The Dovers and the Birches get together for a big Thanksgiving dinner, but the families won’t stay whole for long.  Their youngest daughters disappear that afternoon, and the older teens in the families remember that they seemed pretty interested in a motor home that has suddenly disappeared.  When police find the RV with no trace of the girls, they have to let the driver go.  One father won’t let it go at that, though, and decides to take matters into his own hands.  How far would you go to fight for your child — and would you risk your soul to get her back?

Prisoners offers audiences a taut thriller with plenty of surprises, even if the run time seems a little long at 153 minutes.  Nothing is quite what it seems, not even the families of the victims — and at times, it’s arguable as to who the victims are.  The answers don’t come easy, not for the characters and not for the audience, which will find the situation more ambiguous than one might presume.  After all, we have seen this scenario unfold in morality plays, from old Twilight Zone episodes to Death Wish, Gran Torino, and every vengeance film made over the last several decades.  Prisoners manages to find a path through that maze of well-trodden ground and discern a different way out, one that may not prove entirely satisfactory but has the virtue of original thought.

With that said, there were a few problems with the film.  Since those may tend to tip off important plot points, I’ll post them below the rest of the review so that readers can decide to skip reading it.  Besides the film length and the heavy-handed way that the film handles Christianity (see below), though, Prisoners is very satisfying as a thriller, although at times the film tries to fit a little too much into the mystery.

The cinematography of Prisoners has a gritty and realistic feel to it, a bit reminiscent of Silence of the Lambs in that way (and also in its pacing and plot structure, too).  Thankfully, director Denis Villaneuve spares us from Shaky Cam and Ultra-Close-Ups, opting for more traditional camerawork and leaving us within the story.
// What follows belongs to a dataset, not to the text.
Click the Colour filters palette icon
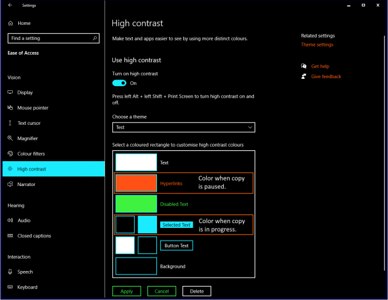The image size is (388, 300). coord(10,153)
The cast is universally excellent, but the film rests primarily on Hugh Jackman as Keller Dover, one of the two fathers, and Jake Gyllenhaal as Detective Loki.  Paul Dano as Alex Jones, the driver of the RV, provides an almost-inexplicably creepy performance in a critical role, and makes it work well.  By the end, audiences will wish they got to see a little more of Terrence Howard and Viola Davis as the Birches and Maria Bello as Keller’s wife Grace.  Melissa Leo turns in a masterful performance as Alex’s aunt, who disappears so totally into the role that I had to check IMDB to see which character she played.
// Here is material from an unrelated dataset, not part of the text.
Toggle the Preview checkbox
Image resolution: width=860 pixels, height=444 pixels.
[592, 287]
It’s not a perfect film, but Prisoners does feature some original thought and real surprises in its twists.  That plus the performances should outweigh its shortcomings for most viewers.   On the 5-point Hot Air scale, Prisoners gets a 4:

  • 5 – Full price ticket
  • 4 – Matinee only
  • 3 – Wait for Blu-Ray/DVD/PPV rental or purchase
  • 2 – Watch it when it hits Netflix/cable
  • 1 – Avoid at all costs

Prisoners is rated R for “disturbing violent content including torture,” and take that warning seriously.  The language is also raw, but that’s probably more of a secondary consideration for the R rating.  Absolutely not appropriate for children and teens.






** Some spoilers **

First, there are a couple of procedural points.  Police generally don’t carry weapons into interrogation rooms, and the film shows why at one point.  Second, in a sequence near the end of the film, Detective Loki decides to drive a victim to the hospital at breakneck speed on a snowy night while being injured himself — rather than just call for an ambulance and back-up.  The sequence was exciting but silly in context. Quite a few of the actions of the police seem rather odd during the film in ways necessary to service the plot, which makes the film look a little contrived at times. There is a disturbing sequence with a dog that I would imagine was either CGI or the cause of complaint for animal-welfare groups.

A bigger issue for Christian viewers will be the depiction of believers in this film, especially Keller Dover.  The film opens with Hugh Jackman saying the Lord’s Prayer as Keller and his son Ralph stalk a deer on Thanksgiving morning, as the angle slowly widens to show the rifle and with the gunshot coming right after the “Amen.” Keller turns out to be a survivalist, and of course he’s the one who decides to torture Alex, praying at times while contemplating what else Keller can do to him. Furthermore, we get a Catholic priest as a sex offender, natch, who has an even darker secret that plays a crucial role in the film. (This is, of course, a checkbox for Hollywood films.)  In contrast, Detective Loki is the voice of reason and rationality, whose Masonic ring gets a lot of screen time. (Loki is a reference to the prankster Norse god, but perhaps that’s just irony here.)  Even with that, though, the film offers an intriguing look at spiritual warfare and at redemption — note the plural of Prisoners well — even if it’s a muddled and inconsistent look at it.